### Teks Sumber
□ □ □ □ □ □ □
Hukum Perdata Yang Berlaku di Indonesia
I.
PENDAHULUAN
Hukum di Indonesia
merupakan campuran dari sistem hukum Eropa, hukum agama, dan hukum adat.
Sebagian besar sistem yang dianut, baik perdata maupun pidana berbasis pada
hukum Eropa, khususnya dari Belanda karena aspek sejarah masa lalu Indonesia
yang merupakan wilayah jajahan dengan sebutan Hindia-Belanda (Nederlandsch-Indie). Hukum agama
karena sebagian besar masyarakat Indonesia menganut Islam, maka dominasi hukum
atau syariat Islam lebih banyak terutama di bidang perkawinan, kekeluargaan,
dan warisan. Selain itu, di Indonesia juga berlaku sistem hukum adat yang
diserap dalam perundang-undangan atau yurisprudensi, yang
merupakan penerusan dari aturan-aturan setempat dari masyarakat dan
budaya-budaya yang ada di wilayah Nusantara.
II.
TEORI
A. Hukum
Perdata yang Berlaku di Indonesia
Salah satu bidang hukum yang mengatur hak dan kewajiban yang
dimiliki pada subyek
hukum dan hubungan antara subyek hukum. Hukum perdata
disebut pula hukum privat atau
hukum sipil sebagai lawan dari hukum publik. Jika hukum publik mengatur hal-hal
yang berkaitan dengan negara
serta kepentingan umum (misalnya politik
dan pemilu (hukum tata
negara), kegiatan pemerintahan sehari-hari (hukum administrasi atau tata usaha negara), kejahatan
(hukum pidana), maka hukum perdata mengatur hubungan antara penduduk atau warga negara
sehari-hari, seperti misalnya kedewasaan seseorang, perkawinan, perceraian,
kematian, pewarisan, harta benda, kegiatan usaha dan tindakan-tindakan yang
bersifat perdata lainnya.
□ □ □ □ □ □ □
### Blok Data

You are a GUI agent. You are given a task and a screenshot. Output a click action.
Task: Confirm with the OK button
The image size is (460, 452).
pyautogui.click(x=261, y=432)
□ □ □ □ □ □ □
### Soal Singkat 1
Sunting bagian teks tentang hukum di Indonesia: mulai dari kata-kata yang memuat "PENDAHULUAN" dan berhenti setelah "di wilayah Nusantara.", lalu ganti "hukum adat" dengan "hukum kebiasaan".
### Soal Singkat 2
Tolong lanjutkan teks tentang hukum perdata di Indonesia setelah kalimat terakhirnya.

### Jawaban Tertulis 1
PENDAHULUAN
Hukum di Indonesia
merupakan campuran dari sistem hukum Eropa, hukum agama, dan hukum kebiasaan.
Sebagian besar sistem yang dianut, baik perdata maupun pidana berbasis pada
hukum Eropa, khususnya dari Belanda karena aspek sejarah masa lalu Indonesia
yang merupakan wilayah jajahan dengan sebutan Hindia-Belanda (Nederlandsch-Indie). Hukum agama
karena sebagian besar masyarakat Indonesia menganut Islam, maka dominasi hukum
atau syariat Islam lebih banyak terutama di bidang perkawinan, kekeluargaan,
dan warisan. Selain itu, di Indonesia juga berlaku sistem hukum kebiasaan yang
diserap dalam perundang-undangan atau yurisprudensi, yang
merupakan penerusan dari aturan-aturan setempat dari masyarakat dan
budaya-budaya yang ada di wilayah Nusantara.

### Jawaban Tertulis 2
Hukum perdata di Indonesia
didasarkan pada hukum perdata di Belanda,
khususnya hukum perdata Belanda pada masa penjajahan. Bahkan Kitab Undang-undang Hukum Perdata (dikenal
KUHPer.) yang berlaku di Indonesia
tidak lain adalah terjemahan yang kurang tepat dari Burgerlijk Wetboek (atau dikenal dengan BW) yang berlaku di
kerajaan Belanda dan diberlakukan di Indonesia (dan wilayah jajahan Belanda)
berdasarkan asas konkordansi.
Untuk Indonesia yang saat itu masih
bernama Hindia-Belanda, BW diberlakukan mulai 1859. Hukum perdata Belanda
sendiri disadur dari hukum perdata yang berlaku di Perancis dengan
beberapa penyesuaian.
Kitab undang-undang hukum perdata
(disingkat KUHPer) terdiri dari empat bagian yaitu :
o
Buku I
tentang Orang; mengatur tentang hukum perseorangan dan hukum keluarga, yaitu
hukum yang mengatur status serta hak dan kewajiban yang dimiliki oleh subyek
hukum. Antara lain ketentuan mengenai timbulnya hak keperdataan seseorang,
kelahiran, kedewasaan, perkawinan, keluarga,
perceraian dan hilangnya hak keperdataan. Khusus untuk bagian perkawinan,
sebagian ketentuan-ketentuannya telah dinyatakan tidak berlaku dengan
disahkannya UU nomor 1 tahun 1974
tentang perkawinan.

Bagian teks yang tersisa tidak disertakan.